The Final Empire: Mistborn, Book 1

I first heard of Mistborn when it was announced that Brandon Sanderson was going to be finishing Robert Jordan’s The Wheel of Time books. It quickly slipped my mind, until it popped up again with the release of the role-playing game based on the novels. That, combined with having read Sanderson’s work on The Wheel of Time and his own The Way of Kings, led me to revisit the series.

It’s urban fantasy, which isn’t normally my cup of tea. It’s why I haven’t read much of China Melville’s stuff nor the popular Dresden Files, but I loved how Sanderson once again created his own magic system, with its own rules, and ran with it. The protagonists of Sanderson’s book are allomancers — they injest metallic solutions (e.g. pewter, tin, brass) and then “burn” it to gain supernatural powers. For example, burning tin heightens an allomancer’s senses, while pewter enhances physical strength.

A cool magic system only gets you so far. What made the book a compelling read is that it’s basically a fantastical version of Ocean’s Eleven, with a kingdom as the prize to be stolen. A thousand years before the book begins a mythic hero rises to save the world and is granted divine power. Afterwards though, things go horribly wrong: the savior becomes the tyranical “Lord Ruler” who imposes his will over the entire world with his “Final Empire”.

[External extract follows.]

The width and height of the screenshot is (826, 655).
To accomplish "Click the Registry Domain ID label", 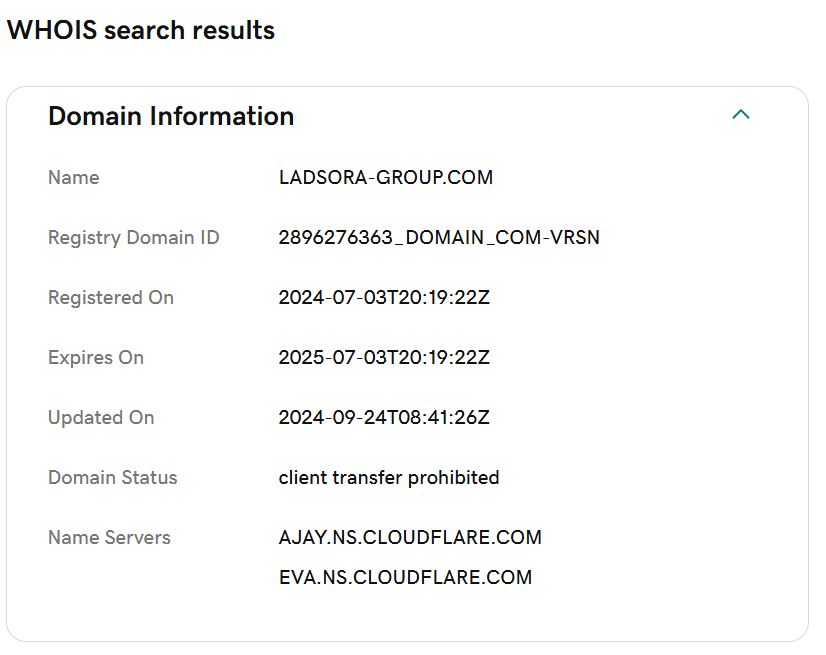I will click(133, 238).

Rebellions have sought to overthrow this dictator for centuries, but failed because they were never organized enough. Enter Kelsier, a master thief and allomancer who hates the Lord Ruler for killing his lover and imprisoning him in the Pits of Hathsin. Upon escaping he decides to get his revenge against the tyrant by killing him and bringing down his empire in the process.

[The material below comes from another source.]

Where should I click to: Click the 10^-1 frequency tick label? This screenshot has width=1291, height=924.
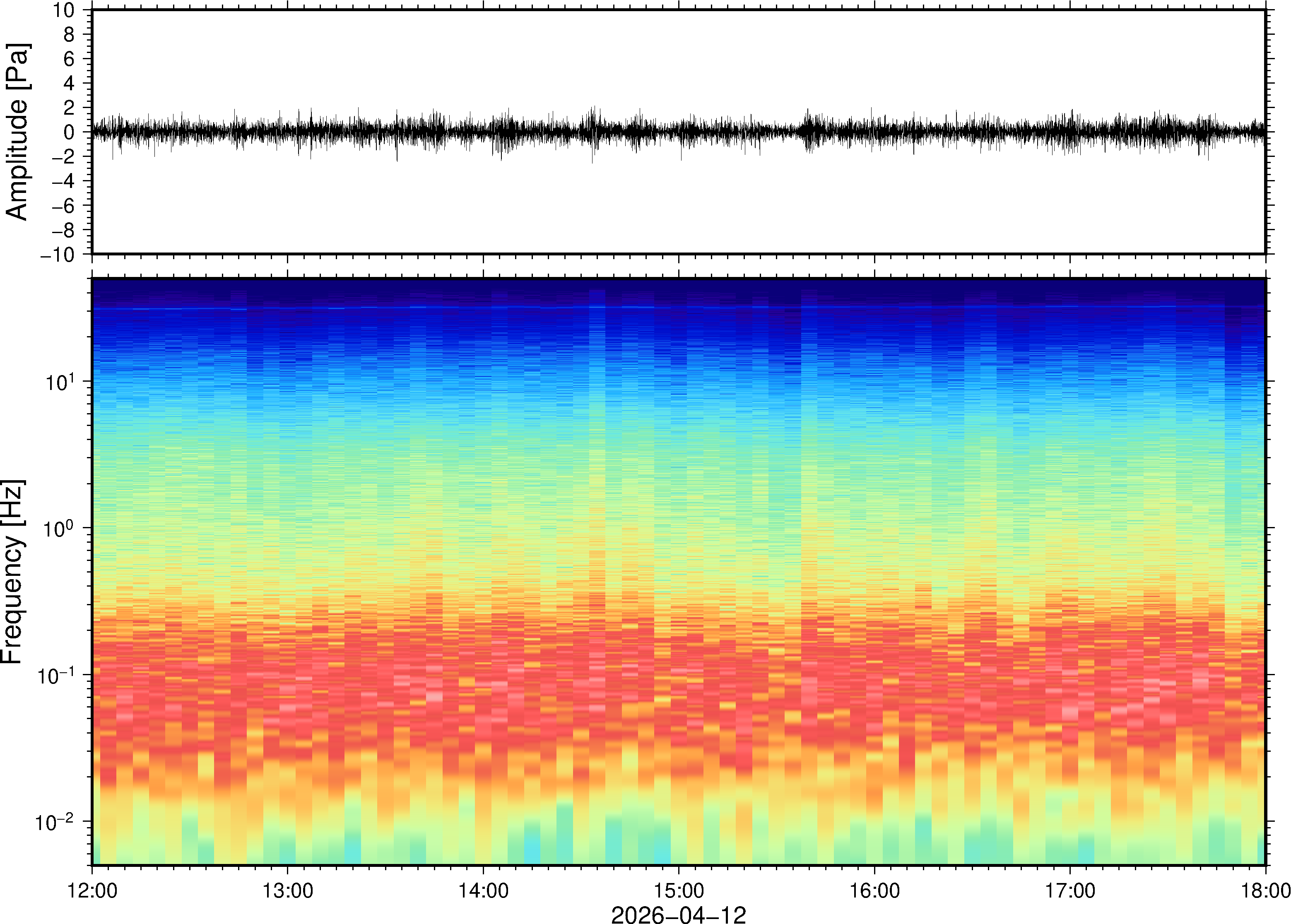55,675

Newton’s Wake: A Space Opera

I enjoyed Ken MacLeod’s novel Learning the World, which is about first contact between an entrepreneurial huamn starship and an alien race and I’ve been looking forward to trying some of his other books. Newton’s Wake: A Space Opera isn’t quite what I was expecting. The book’s title would lead you to believe the book would be about galactic empires waging war against alien invaders, with battleships exchanging laser blasts and nuclear torpedoes, but it’s more a book about transhumanism.

The book is set in the 24th century; Earth has been ravaged by a “hard rapture”, in which military AI became truly intelligent, assimilated millions of humans, and killed billions more. The survivors have spread to the stars, united by a “skein” — a series of linked wormholes controlled by the Carlyle, a Scottish clan. Lucinda Carlyle is part of this group of entreprenuers/enforces/thugs, serving as a combat archeologist who discovers a lost human world and an posthuman artifact of tremendous power.

In some ways, it’s a book of first contact, in which a variety of human factions rediscover one another … and inadvertantly trigger the rebirth of a horde of war machines. It’s a good read — while it hasn’t quite scratched the space opera itch in the way I’d hoped, it offered a solid transhuman story.